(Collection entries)
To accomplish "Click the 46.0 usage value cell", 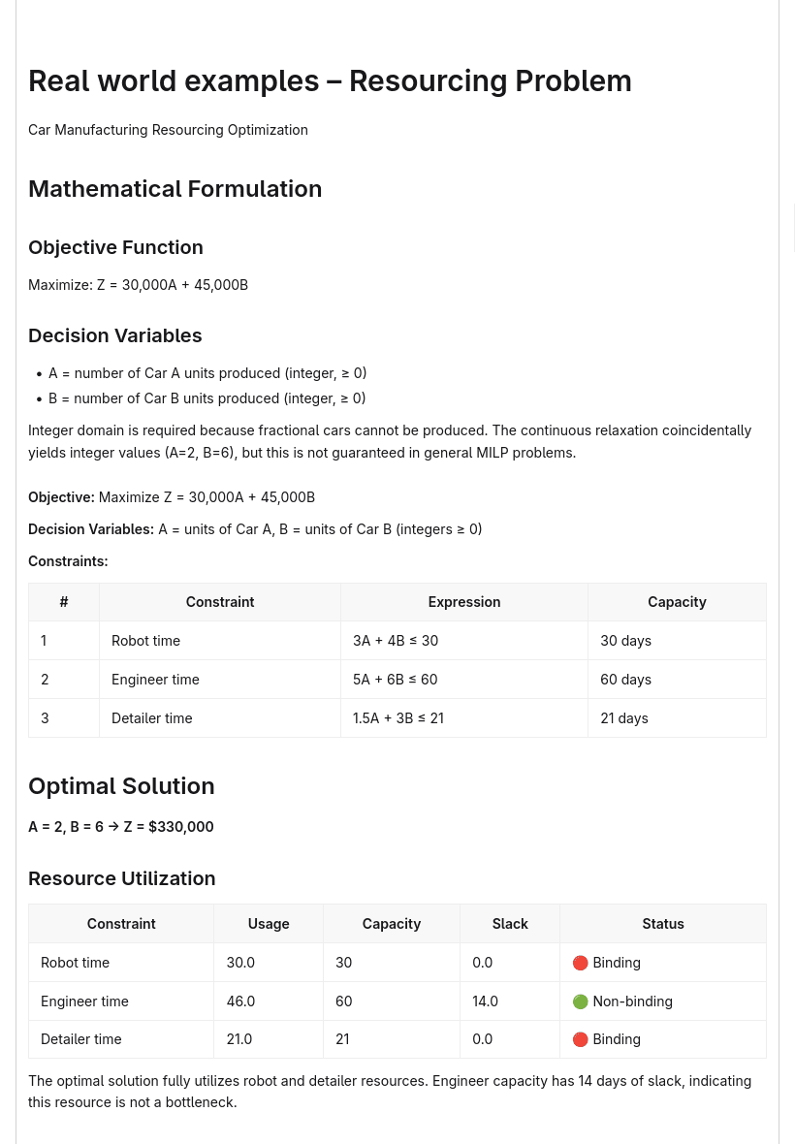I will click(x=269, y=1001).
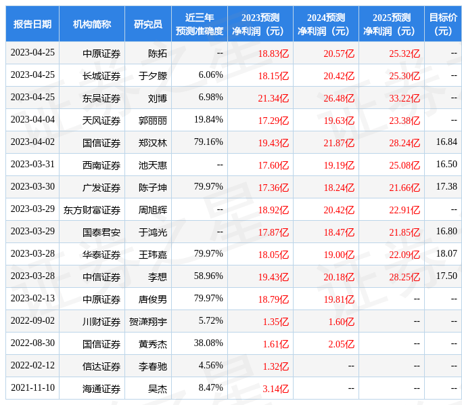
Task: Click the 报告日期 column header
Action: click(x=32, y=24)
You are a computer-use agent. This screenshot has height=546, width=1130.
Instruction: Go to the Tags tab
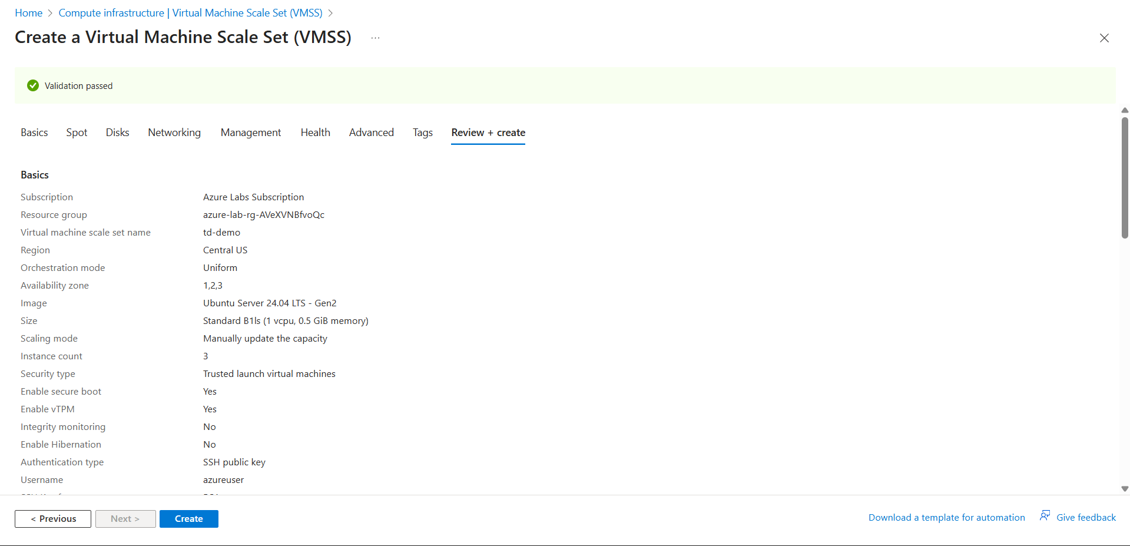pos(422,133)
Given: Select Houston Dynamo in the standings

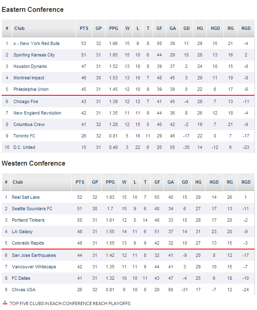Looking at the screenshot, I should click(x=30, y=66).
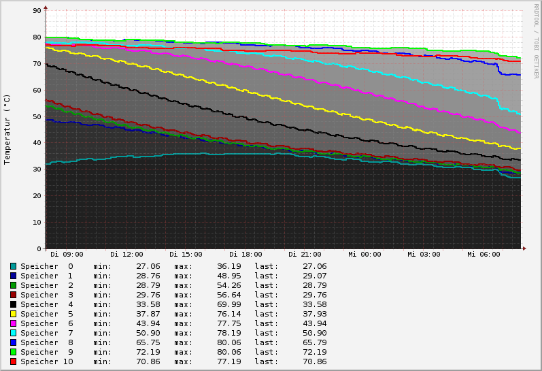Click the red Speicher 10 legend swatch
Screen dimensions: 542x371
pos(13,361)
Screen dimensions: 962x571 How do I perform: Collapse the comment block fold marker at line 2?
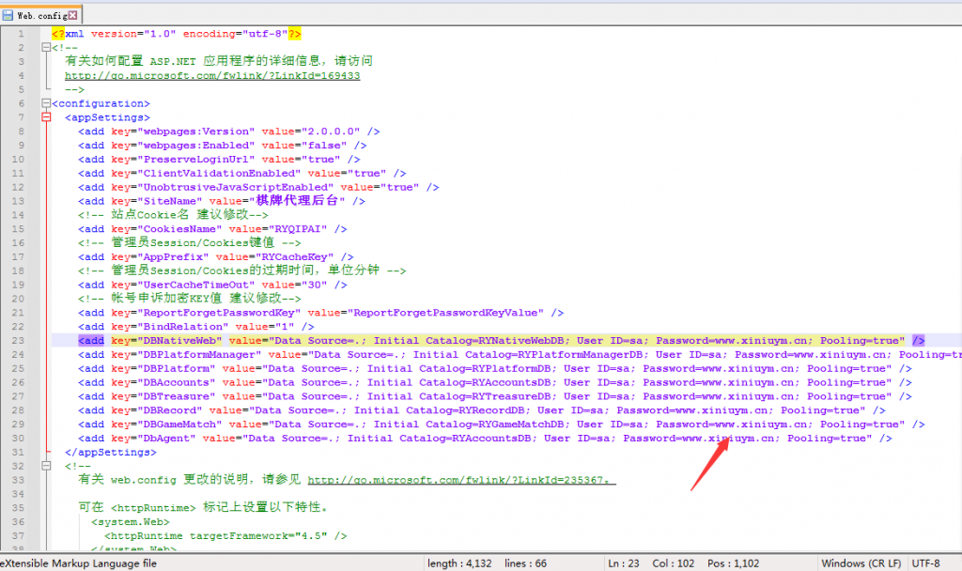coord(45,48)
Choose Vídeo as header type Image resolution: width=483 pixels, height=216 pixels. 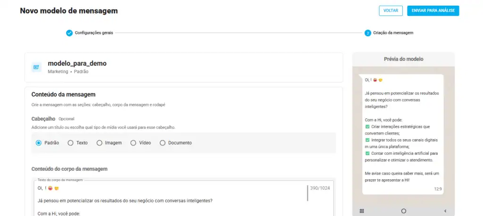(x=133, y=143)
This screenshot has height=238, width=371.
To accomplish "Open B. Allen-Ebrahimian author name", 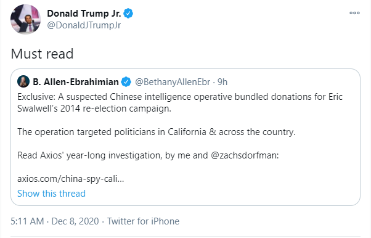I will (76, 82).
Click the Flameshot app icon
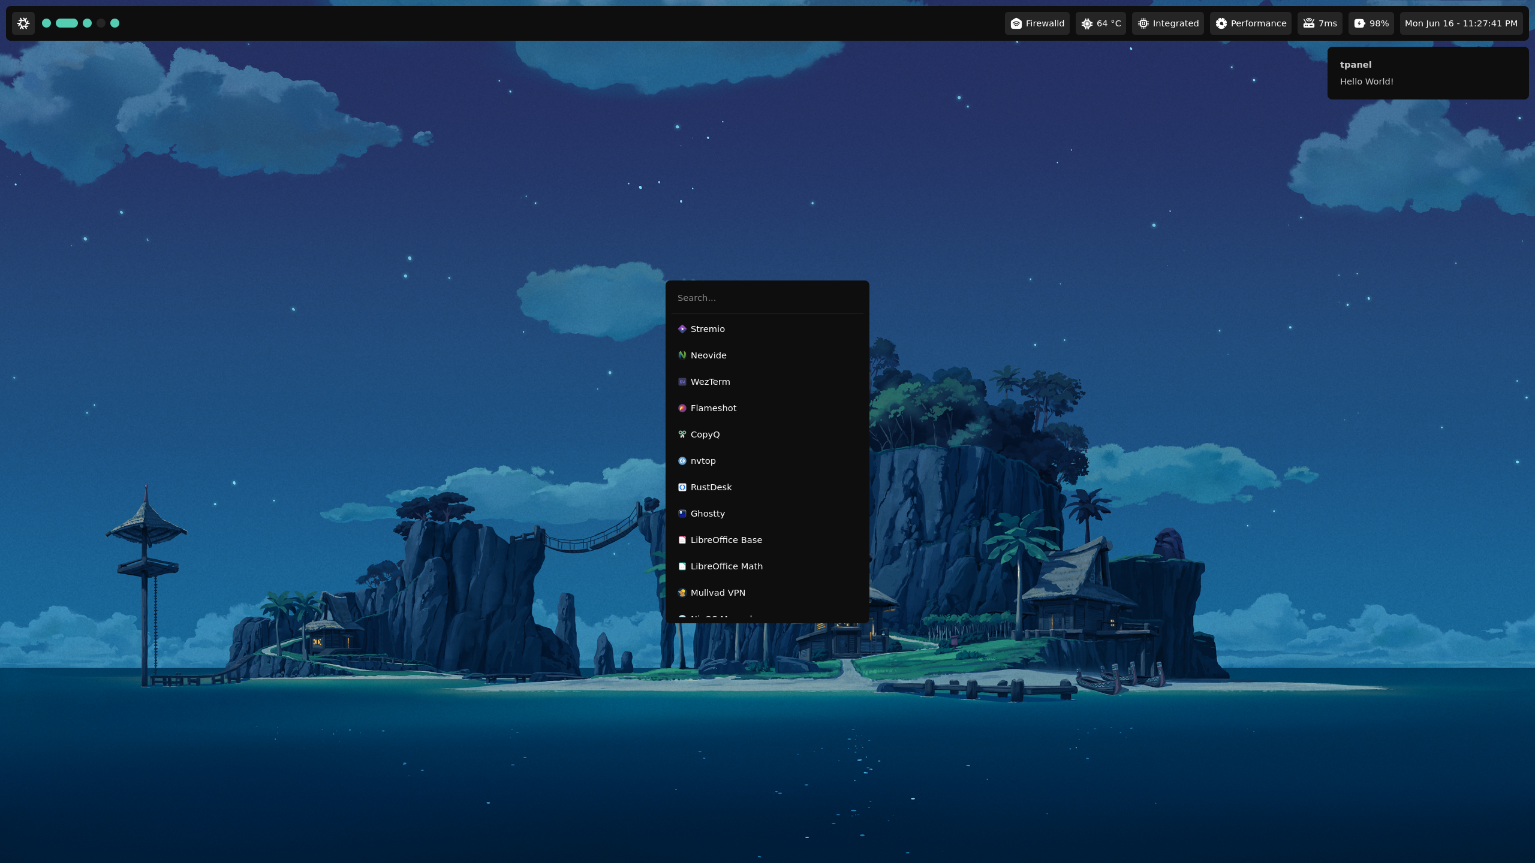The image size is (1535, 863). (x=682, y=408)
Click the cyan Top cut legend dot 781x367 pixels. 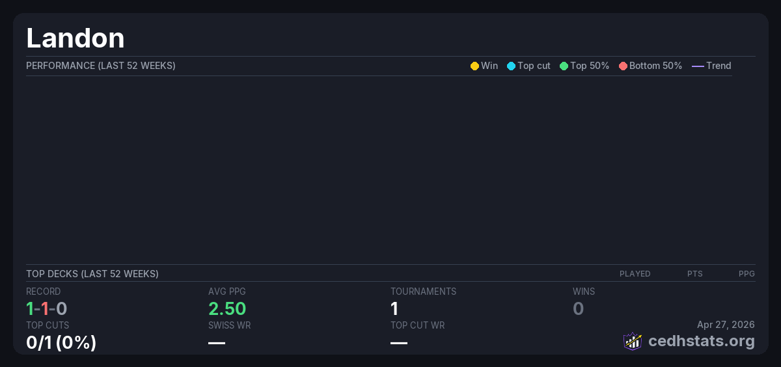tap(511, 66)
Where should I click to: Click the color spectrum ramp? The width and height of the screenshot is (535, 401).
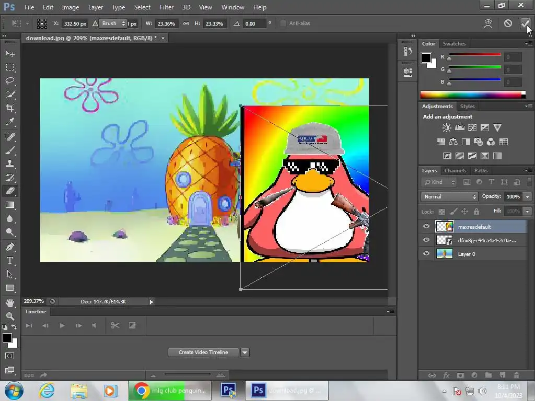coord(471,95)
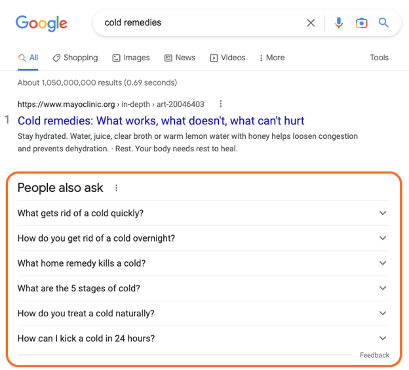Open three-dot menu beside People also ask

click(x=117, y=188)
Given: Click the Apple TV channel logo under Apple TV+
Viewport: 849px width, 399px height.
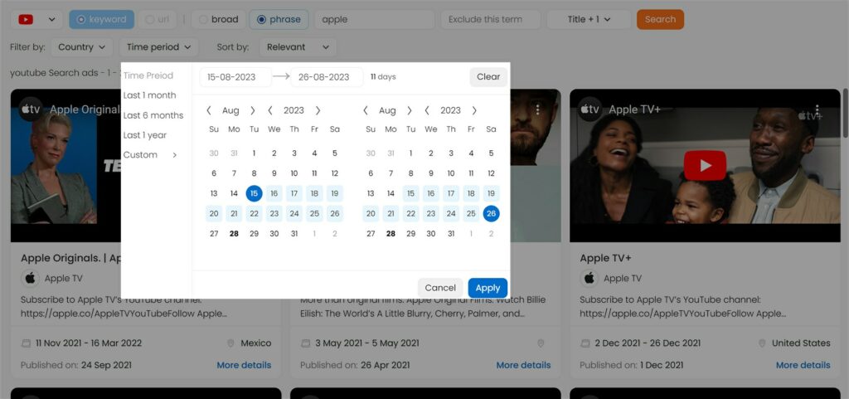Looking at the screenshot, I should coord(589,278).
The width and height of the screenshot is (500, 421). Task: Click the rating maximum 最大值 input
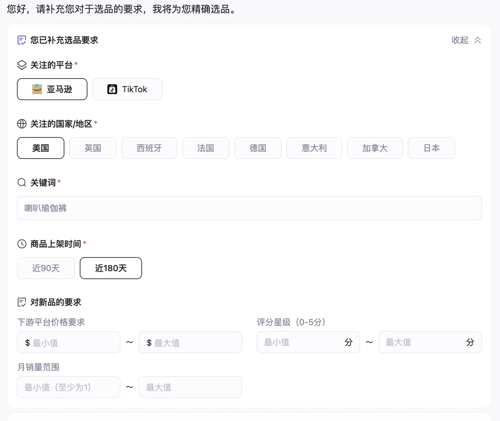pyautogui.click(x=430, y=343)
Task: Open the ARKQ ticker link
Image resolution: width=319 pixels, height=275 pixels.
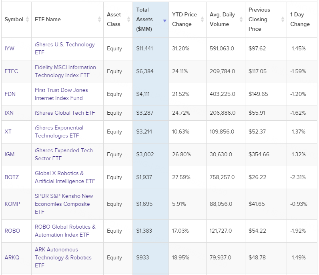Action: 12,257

◆ **Task to carry out**
Render the entries from the line containing "Given: Click the" through the end of the entries as a numbered list, skipping blank lines and leaving out the pictures.

◆ **Task output**
1. Given: Click the Apple TV channel logo under Apple TV+
2. Viewport: 849px width, 399px height.
3. Looking at the screenshot, I should coord(589,278).
4. The width and height of the screenshot is (500, 421). Task: Click the rating maximum 最大值 input
5. pyautogui.click(x=430, y=343)
6. Task: Open the ARKQ ticker link
7. Image resolution: width=319 pixels, height=275 pixels.
8. Action: 12,257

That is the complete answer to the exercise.